Our Family

Our Family

Wednesday, 5 August 2015

MaHa - Mummy Was Right. (Baha Issued)

At the time of our TAC meeting in November 2014 I raised concerns that Robyn's hearing wasn't quite as good as it had been and was fluctuating quite a lot. However I was reassured that others were not seeing this same behaviour on a regular basis and that Robyn not responding to my calling her name was probably more related to being 2 rather than not hearing.

This seemed to be confirmed at our following two audiology appointments at least according to the official paperwork. The new audiologist was reporting that Robyn had almost completely normal hearing levels with a combination of both ears. However increasingly this is not what I was seeing at home, I also had some concerns about how the appointments were being conducted having moved away from an audiologist who was very familiar with Robyn and had been working with us since she was very young so had experienced first hand how loud Robyn's breathing used to be for example.

After raising my concerns again we were re referred to the consultant audiologist's clinic with our original audiologist doing the testing alongside our consultant. Mixed emotions about the results. Obviously we are not hoping for a hearing loss but also we were seriously concerned that Robyn was missing out on a lot.

The test returned results showing a 90dbl hearing loss. This places her hearing loss directly on the line between a severe hearing loss and a profound hear loss. For those unfamiliar with the scale hearing loss is measured on a scale from mild - moderate - severe - profound. So as you can see a very long way from the normal hearing levels previously recorded.

In a way I was glad that my instincts were correct and that I became 'that mum' pushing for things others didn't think she needed. But on the other hand we have now confirmed our child has a severe hearing loss which is really reducing her contact with the rest of the world. Having recently watched a hearing loss simulation video I was quite shocked by how little it shows she can actually hear. It also goes a long way to explain why Robyn's speech is very delayed for her age.

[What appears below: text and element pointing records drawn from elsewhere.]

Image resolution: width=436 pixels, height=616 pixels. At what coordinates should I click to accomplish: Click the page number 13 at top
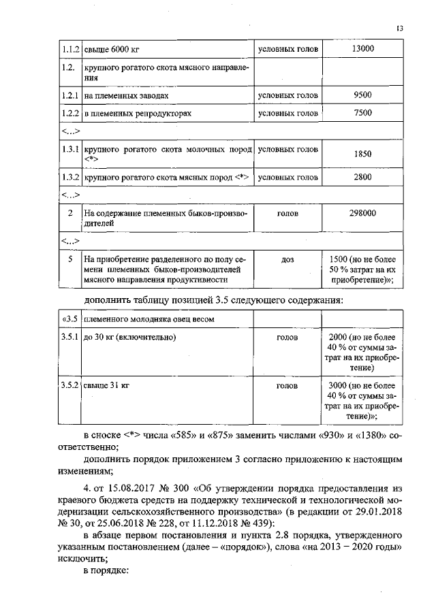pos(399,29)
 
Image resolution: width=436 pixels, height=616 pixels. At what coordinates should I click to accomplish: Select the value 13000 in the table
pos(362,50)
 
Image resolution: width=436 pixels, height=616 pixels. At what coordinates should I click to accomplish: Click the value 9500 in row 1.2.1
pos(362,96)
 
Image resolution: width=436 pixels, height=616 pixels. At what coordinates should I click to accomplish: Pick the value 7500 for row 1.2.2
pos(362,112)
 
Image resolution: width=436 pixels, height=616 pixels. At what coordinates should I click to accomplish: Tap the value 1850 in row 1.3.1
pos(362,154)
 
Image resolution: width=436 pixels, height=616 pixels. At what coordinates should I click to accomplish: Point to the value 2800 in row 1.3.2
pos(362,178)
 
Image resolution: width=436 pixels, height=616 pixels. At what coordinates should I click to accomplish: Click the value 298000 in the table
pos(362,213)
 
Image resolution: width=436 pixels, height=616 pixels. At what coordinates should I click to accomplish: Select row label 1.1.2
pos(68,50)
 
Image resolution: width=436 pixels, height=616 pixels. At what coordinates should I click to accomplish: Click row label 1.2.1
pos(68,96)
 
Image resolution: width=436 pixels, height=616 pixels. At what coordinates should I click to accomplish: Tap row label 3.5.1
pos(68,337)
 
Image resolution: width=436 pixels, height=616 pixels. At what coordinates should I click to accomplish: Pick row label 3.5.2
pos(68,386)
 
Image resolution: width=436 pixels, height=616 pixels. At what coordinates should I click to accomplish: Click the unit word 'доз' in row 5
pos(287,259)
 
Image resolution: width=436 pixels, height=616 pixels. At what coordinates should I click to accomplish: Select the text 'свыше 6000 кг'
pos(112,50)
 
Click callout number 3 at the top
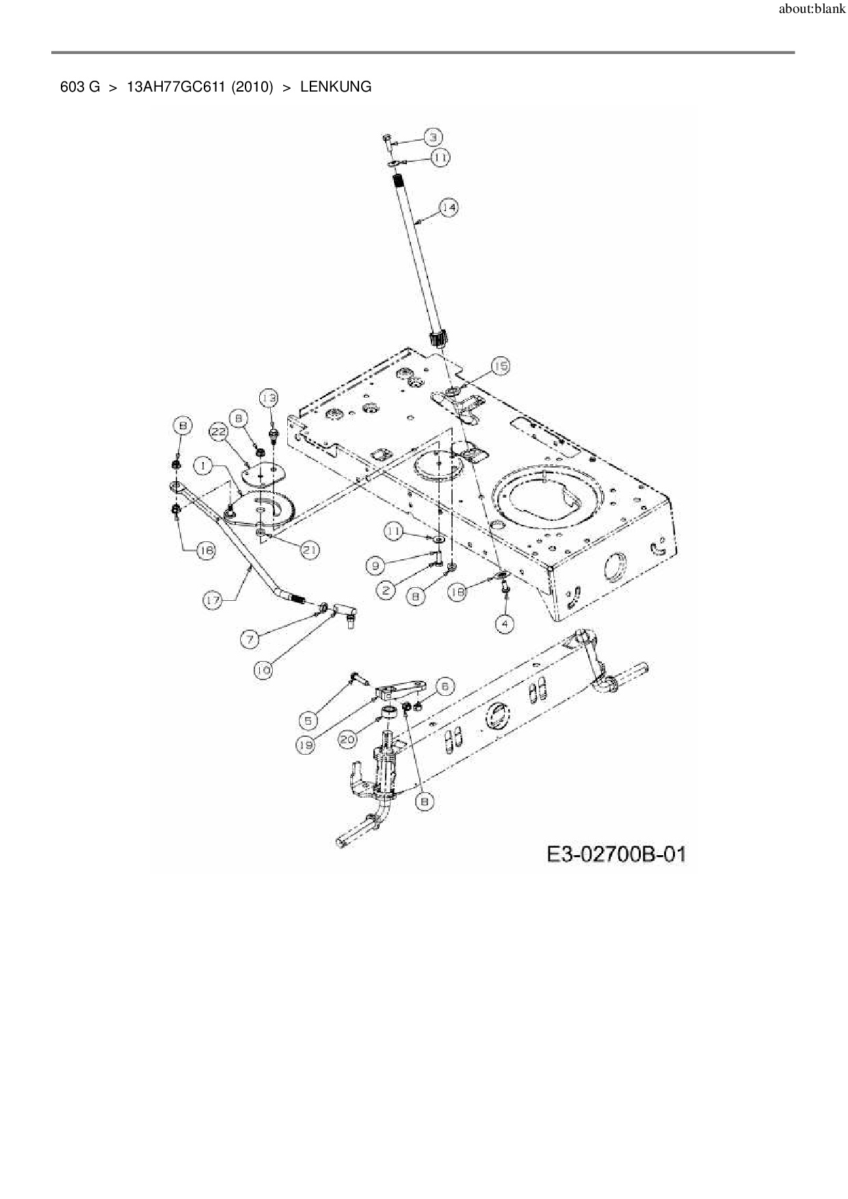coord(432,137)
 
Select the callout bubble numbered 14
coord(448,207)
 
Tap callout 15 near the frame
coord(501,367)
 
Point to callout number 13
coord(269,398)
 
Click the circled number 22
coord(218,432)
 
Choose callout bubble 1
coord(203,466)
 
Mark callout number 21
coord(310,550)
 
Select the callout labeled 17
coord(213,600)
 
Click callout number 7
coord(250,639)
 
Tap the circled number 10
coord(263,671)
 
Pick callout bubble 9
coord(374,565)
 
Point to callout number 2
coord(386,590)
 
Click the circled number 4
coord(504,624)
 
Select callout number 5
coord(308,720)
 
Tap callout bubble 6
coord(443,686)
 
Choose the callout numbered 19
coord(306,745)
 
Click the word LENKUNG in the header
coord(336,87)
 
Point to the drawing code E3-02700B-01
coord(615,854)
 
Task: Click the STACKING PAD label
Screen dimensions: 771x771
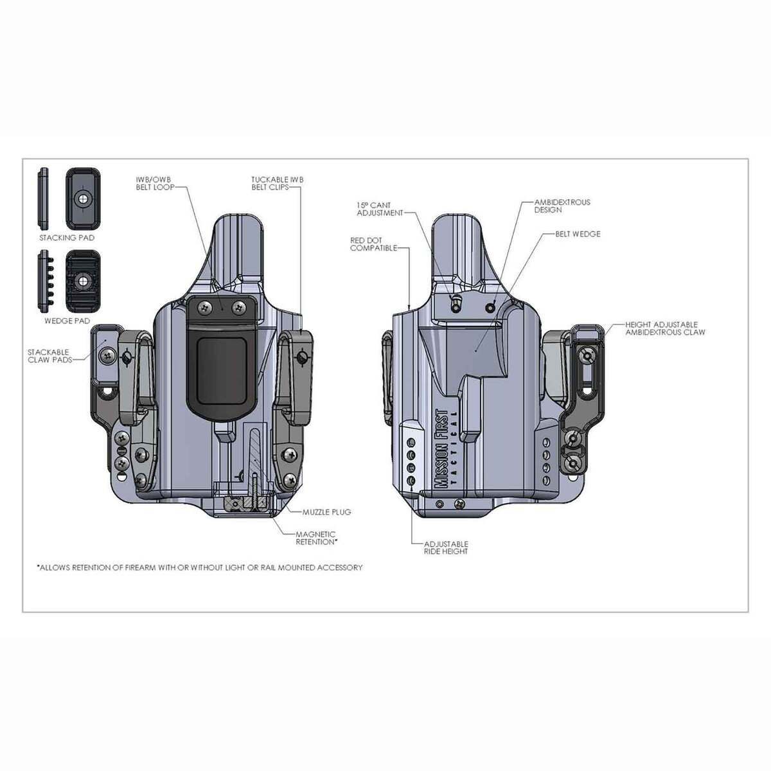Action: tap(67, 238)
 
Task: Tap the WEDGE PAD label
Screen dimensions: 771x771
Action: tap(67, 320)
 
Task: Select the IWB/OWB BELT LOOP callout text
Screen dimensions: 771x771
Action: tap(154, 184)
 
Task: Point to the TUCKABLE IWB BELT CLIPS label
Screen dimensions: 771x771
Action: tap(277, 184)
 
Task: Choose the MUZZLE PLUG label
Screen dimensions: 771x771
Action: tap(327, 512)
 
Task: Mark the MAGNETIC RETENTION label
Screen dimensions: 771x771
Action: tap(316, 538)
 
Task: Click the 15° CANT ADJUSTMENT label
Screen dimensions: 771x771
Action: tap(380, 209)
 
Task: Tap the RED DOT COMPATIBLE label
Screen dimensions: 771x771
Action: tap(373, 244)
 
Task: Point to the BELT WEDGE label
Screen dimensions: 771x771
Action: tap(578, 234)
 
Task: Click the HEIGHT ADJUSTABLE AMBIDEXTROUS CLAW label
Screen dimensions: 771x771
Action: tap(664, 328)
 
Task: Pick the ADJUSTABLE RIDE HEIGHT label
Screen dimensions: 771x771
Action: tap(446, 547)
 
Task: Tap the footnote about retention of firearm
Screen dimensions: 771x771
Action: tap(200, 567)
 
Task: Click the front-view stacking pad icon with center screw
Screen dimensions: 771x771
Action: tap(83, 199)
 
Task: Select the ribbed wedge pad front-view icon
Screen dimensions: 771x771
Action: tap(83, 282)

The good news of course is now we have a definitive result we can put in place a plan to help with it. Robyn has been issued with a BaHa (Bone anchored hearing aid). This works by bi-passing Robyn's ears altogether. The processor transmits sound directly into the skull and thus using vibration directly stimulates the cochlea and allows Robyn to hear sound. We know Robyn does have permanent hearing loss but at least part of the los is caused by glue ear which has built up again since her grommets have come out. A normal behind the ear hearing aid works by amplifying sound and if we used these on days when Robyn's glue ear has fluctuated and isn't so bad the hearing aids would be too loud and cause her discomfort. The Baha by passes this issue and so we don't have to worry about the noise being too loud on any given day. It is usually worn behind the ear to do this most effectively but works on any part of the skull which is handy as Robyn still spends a lot of time lying down due to her hypotonia and her proprioception sensory issues. This causes constant feedback noise if the BaHa is in the 'correct' position so we will make do with it being on the front of her head for now.

Robyn modelling her BaHa


Robyn will wear the Baha on a softband to begin with until we see how her hearing loss develops as she grows, it is quite common for hearing in CHARGE to deteriorate with age but it is also common for children to grow out of having glue ear so her hearing could also improve with time. We are reluctant to insert more grommets at this time as each time you do this it weakens the ear drum. It ws helpful to carry out the first occasion as it allowed us to determine that Robyn had glue ear as well as a permanent hearing loss but if the glue ear is likely to re occur after grommets as it has it is probably best to wait a while before we try it again.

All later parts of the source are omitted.